━━━━━ Input ━━━━━

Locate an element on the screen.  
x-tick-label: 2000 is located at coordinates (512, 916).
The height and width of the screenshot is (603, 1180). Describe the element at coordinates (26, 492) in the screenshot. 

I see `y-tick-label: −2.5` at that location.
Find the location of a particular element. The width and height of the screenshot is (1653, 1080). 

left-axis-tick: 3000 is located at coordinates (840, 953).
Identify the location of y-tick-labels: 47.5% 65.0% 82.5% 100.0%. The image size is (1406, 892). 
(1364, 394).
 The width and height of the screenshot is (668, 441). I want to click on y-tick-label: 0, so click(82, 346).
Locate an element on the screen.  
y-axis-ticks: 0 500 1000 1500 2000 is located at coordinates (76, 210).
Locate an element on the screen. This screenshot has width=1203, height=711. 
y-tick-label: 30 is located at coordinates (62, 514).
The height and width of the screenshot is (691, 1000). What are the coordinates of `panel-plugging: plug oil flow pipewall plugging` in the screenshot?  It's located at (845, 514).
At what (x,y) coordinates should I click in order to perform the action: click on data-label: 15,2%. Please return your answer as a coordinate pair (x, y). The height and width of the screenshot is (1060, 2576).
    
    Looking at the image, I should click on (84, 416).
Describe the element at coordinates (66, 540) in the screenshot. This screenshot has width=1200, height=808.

━━━━━

▶ _What the exercise asks_
Gather every line in the data above that contains the string "click".

▶ _Task output_
 The width and height of the screenshot is (668, 441). I want to click on y-tick-label: 0, so click(82, 346).
At what (x,y) coordinates should I click in order to perform the action: click on data-label: 15,2%. Please return your answer as a coordinate pair (x, y). The height and width of the screenshot is (1060, 2576).
    Looking at the image, I should click on (84, 416).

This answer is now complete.